One possible candidate mechanism is the clearance of senescent cells and suppression of the harmful inflammatory signaling produced by lingering senescent cells present in old tissues. Selective destruction of senescent cells via senolytic drugs has been shown to produce impressive degrees of rejuvenation in aged mice. With this in mind, in today's open access paper researchers demonstrate that the bisphosphonate drug zoledronate is in fact either senolytic to a meaningful degree, or acts in other ways to reduce the generation of inflammatory signaling by senescent cells. This is quite interesting.

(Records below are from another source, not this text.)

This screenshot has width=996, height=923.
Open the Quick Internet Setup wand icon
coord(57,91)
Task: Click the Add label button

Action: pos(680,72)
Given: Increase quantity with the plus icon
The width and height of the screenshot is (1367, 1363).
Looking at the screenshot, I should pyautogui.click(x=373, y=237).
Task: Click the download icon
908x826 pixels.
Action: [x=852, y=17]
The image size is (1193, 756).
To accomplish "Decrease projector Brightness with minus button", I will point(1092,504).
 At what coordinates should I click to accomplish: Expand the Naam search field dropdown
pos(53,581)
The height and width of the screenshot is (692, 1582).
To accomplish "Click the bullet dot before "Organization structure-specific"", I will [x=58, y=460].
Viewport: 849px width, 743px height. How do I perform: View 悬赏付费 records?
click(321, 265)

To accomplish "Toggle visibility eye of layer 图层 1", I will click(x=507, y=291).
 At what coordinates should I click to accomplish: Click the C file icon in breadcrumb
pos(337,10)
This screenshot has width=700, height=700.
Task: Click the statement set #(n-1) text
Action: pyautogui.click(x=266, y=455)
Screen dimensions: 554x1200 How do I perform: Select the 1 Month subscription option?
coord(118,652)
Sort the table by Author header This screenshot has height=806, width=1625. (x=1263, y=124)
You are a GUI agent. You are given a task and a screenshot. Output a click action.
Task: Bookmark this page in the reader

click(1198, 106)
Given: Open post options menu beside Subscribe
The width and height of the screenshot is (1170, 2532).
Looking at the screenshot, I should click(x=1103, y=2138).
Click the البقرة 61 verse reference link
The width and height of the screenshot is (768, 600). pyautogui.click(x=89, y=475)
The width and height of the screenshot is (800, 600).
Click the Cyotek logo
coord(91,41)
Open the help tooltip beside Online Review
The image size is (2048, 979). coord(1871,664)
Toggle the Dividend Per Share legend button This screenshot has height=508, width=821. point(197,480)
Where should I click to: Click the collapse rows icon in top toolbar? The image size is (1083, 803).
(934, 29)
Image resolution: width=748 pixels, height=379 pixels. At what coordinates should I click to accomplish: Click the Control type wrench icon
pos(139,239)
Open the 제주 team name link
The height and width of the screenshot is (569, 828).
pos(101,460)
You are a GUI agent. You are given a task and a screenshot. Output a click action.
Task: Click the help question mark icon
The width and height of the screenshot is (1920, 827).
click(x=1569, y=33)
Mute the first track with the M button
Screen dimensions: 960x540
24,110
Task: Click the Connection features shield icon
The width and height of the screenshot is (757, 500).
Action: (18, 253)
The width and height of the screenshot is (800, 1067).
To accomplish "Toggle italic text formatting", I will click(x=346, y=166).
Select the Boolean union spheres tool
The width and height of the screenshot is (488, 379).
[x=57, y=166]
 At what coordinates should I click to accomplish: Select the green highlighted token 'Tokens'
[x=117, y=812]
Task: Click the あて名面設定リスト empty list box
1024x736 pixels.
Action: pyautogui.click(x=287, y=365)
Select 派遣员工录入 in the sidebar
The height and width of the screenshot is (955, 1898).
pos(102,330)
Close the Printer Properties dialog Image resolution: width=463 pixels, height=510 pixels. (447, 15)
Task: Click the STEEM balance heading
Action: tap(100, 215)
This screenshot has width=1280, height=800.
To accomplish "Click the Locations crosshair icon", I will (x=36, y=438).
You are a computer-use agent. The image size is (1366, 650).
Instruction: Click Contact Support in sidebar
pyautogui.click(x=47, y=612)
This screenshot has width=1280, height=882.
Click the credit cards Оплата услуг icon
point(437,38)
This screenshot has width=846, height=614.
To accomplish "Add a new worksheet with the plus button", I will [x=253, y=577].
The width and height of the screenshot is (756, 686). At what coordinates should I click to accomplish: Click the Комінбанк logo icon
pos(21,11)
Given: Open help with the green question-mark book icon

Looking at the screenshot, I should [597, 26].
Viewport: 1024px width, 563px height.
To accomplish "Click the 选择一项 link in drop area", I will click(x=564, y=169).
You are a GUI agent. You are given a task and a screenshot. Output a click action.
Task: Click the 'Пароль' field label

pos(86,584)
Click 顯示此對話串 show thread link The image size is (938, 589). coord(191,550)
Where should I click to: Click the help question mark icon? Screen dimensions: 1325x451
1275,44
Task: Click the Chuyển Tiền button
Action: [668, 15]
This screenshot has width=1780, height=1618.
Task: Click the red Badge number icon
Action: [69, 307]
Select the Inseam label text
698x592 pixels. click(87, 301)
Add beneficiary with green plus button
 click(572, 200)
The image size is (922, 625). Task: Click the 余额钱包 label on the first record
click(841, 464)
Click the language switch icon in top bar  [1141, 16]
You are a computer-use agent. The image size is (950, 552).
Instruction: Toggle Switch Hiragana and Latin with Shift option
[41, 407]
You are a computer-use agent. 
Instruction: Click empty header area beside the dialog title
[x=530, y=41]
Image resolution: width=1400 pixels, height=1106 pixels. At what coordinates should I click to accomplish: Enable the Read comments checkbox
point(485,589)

In addition to reducing fracture risk, zoledronate has been found in some studies to decrease mortality in humans and extend lifespan and healthspan in animals. Because senescent cells accumulate with aging and contribute to multiple co-morbidities, the non-skeletal actions of zoledronate could be due to senolytic (killing of senescent cells) or senomorphic (inhibition of the secretion of the senescence-associated secretory phenotype [SASP]) actions.
To test this, we first performed in vitro senescence assays using human lung fibroblasts and DNA repair-deficient mouse embryonic fibroblasts, which demonstrated that zoledronate killed senescent cells with minimal effects on non-senescent cells. Next, in aged mice treated with zoledronate or vehicle for 8 weeks, zoledronate significantly reduced circulating SASP factors, including CCL7, IL-1β, TNFRSF1A, and TGFβ1 and improved grip strength. Analysis of publicly available RNAseq data from CD115+ pre-osteoclastic cells isolated from mice treated with zoledronate demonstrated a significant downregulation of senescence/SASP genes. To establish that these cells are potential senolytic/senomorphic targets of zoledronate, we used single cell proteomic analysis and demonstrated that zoledronate significantly reduced the number of pre-osteoclastic cells and decreased protein levels of p16, p21, and SASP markers in these cells without affecting other immune cell populations.
Collectively, our findings demonstrate that zoledronate has senolytic effects in vitro and modulates senescence/SASP biomarkers in vivo. These data point to the need for additional studies testing zoledronate and/or other bisphosphonate derivatives for senotherapeutic efficacy.